Nitrogen Balance and Muscle Gain
Guest article by Martin MacDonald
WHY NITROGEN?
For the last couple of years, an exam question I have set my undergraduates is ‘How do proteins differ chemically from lipids and carbohydrates?’ The answer is: While carbohydrates and fat contain Carbon, Hydrogen and Oxygen, proteins also contain nitrogen. For this reason, we can use measures of nitrogen in the body to assess the adequacy of an individual’s protein intake.
WHAT IS NITROGEN BALANCE?
Nitrogen balance does not necessarily mean someone is taking in the same amount of nitrogen as they are using. Nitrogen balance is simply the measure of nitrogen output subtracted from nitrogen input. Therefore, if someone is taking in less nitrogen than they are excreting they are said to be in ‘negative nitrogen balance’. A negative nitrogen balance is associated with malnourishment and/or overtraining i.e. catabolic processes are overriding anabolic ones. Conversely, a positive value is often found during periods of adequate and particularly over nutrition as well as when resistance training acts as a stimuli for nitrogen/protein accrual. The figure below shows the possible fates of protein and therefore nitrogen in the body.

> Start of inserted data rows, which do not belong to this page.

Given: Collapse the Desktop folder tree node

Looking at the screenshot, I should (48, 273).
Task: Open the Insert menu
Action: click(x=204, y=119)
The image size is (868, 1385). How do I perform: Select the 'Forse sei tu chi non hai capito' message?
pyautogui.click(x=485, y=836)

MEASURING NITROGEN BALANCE?
Measuring nitrogen balance is at best, an estimation of both intake of nitrogen and excretion. Because of the incorporation of nitrogen into urea as shown in the figure above, loss of nitrogen is usually measured using urine, faecal and sweat nitrogen content. Losses may also occur through exhalation although, during exercise the errors in this measurement make it unreliable. Other issues have been found such as one identified by Wolfe et al. (1984) who found that light exercise increased the oxidation of leucine without increasing urea production. If this is the case, then protein needs for maintenance of muscle tissue may be underestimated.
Other techniques which are perhaps more accurate use tracer techniques which use radioactively labelled tracers that are either ingested or infused. For instance, by infusing an amino acid with a radioactively labelled carbon, hydrogen, or nitrogen atom into an individual it is possible to measure the amount that is needed to get a balance with the amount being excreted. It is then possible to measure whole body amino acid oxidation and degradation by measuring the amounts of radioactive carbon or nitrogen in the participant’s breath or urine.

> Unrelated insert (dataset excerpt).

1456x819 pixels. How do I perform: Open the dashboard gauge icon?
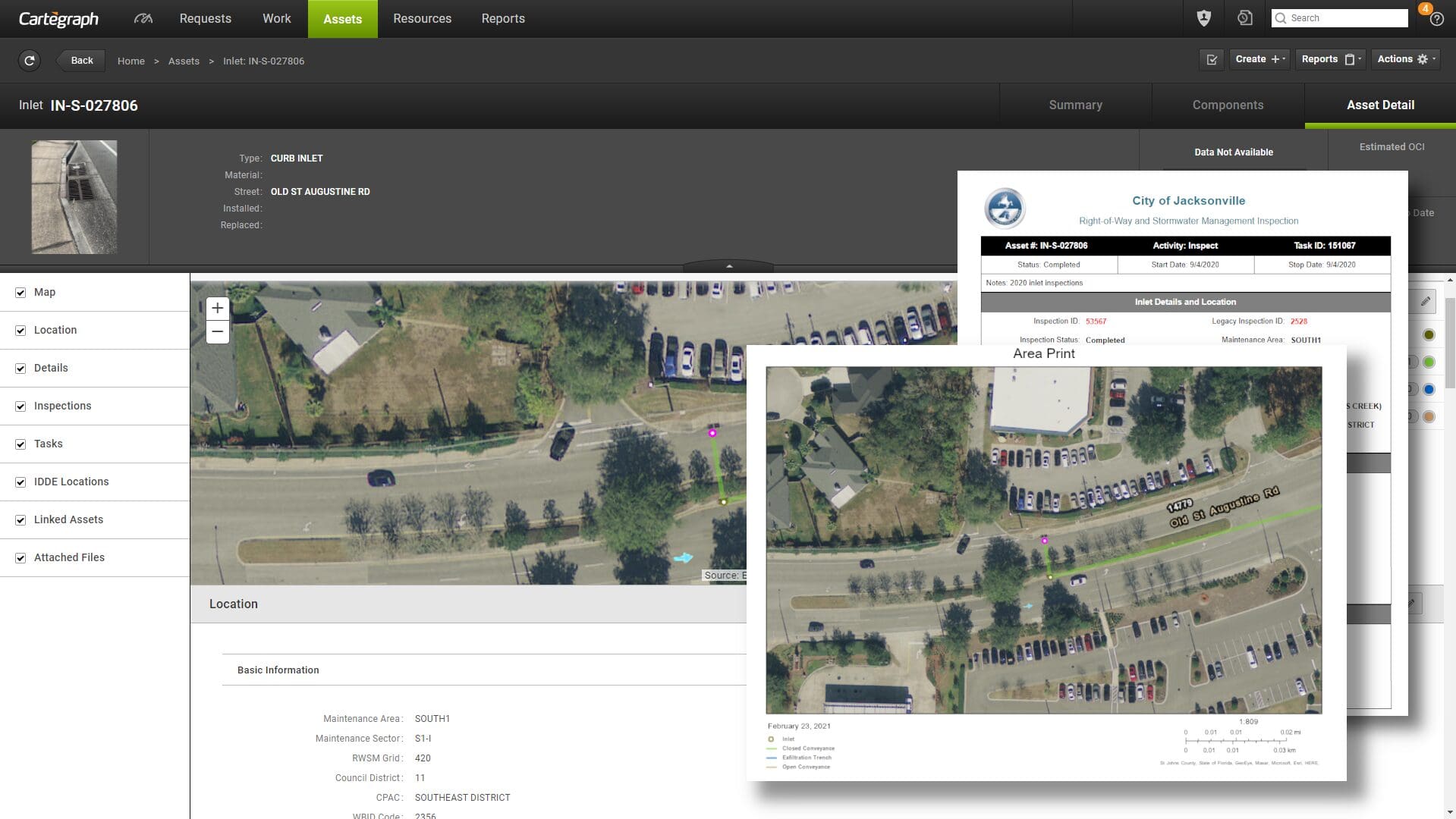[x=143, y=18]
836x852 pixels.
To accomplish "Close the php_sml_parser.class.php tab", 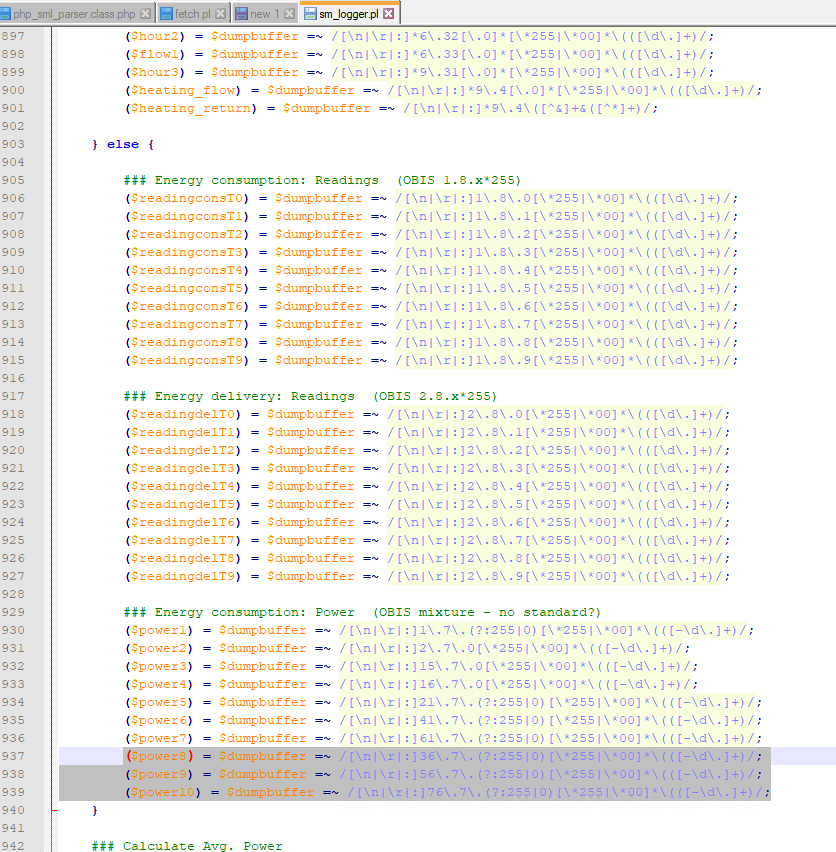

A very new technique is now being employed in a number of studies to look at protein requirements. This method is called the indicator amino acid oxidation (IAAO) method. Here is a little explanation of it by Elango and colleagues (2008) who have done a lot of work in this area since, some of which we will discuss later.
“The indicator amino acid oxidation (IAAO) method is based on the concept that when 1 indispensable amino acid (IDAA) is deficient for protein synthesis, then all other IDAA, including the indicator amino acid, will be oxidized. With increasing intakes of the limiting amino acid, IAAO will decrease, reflecting increasing incorporation into protein.”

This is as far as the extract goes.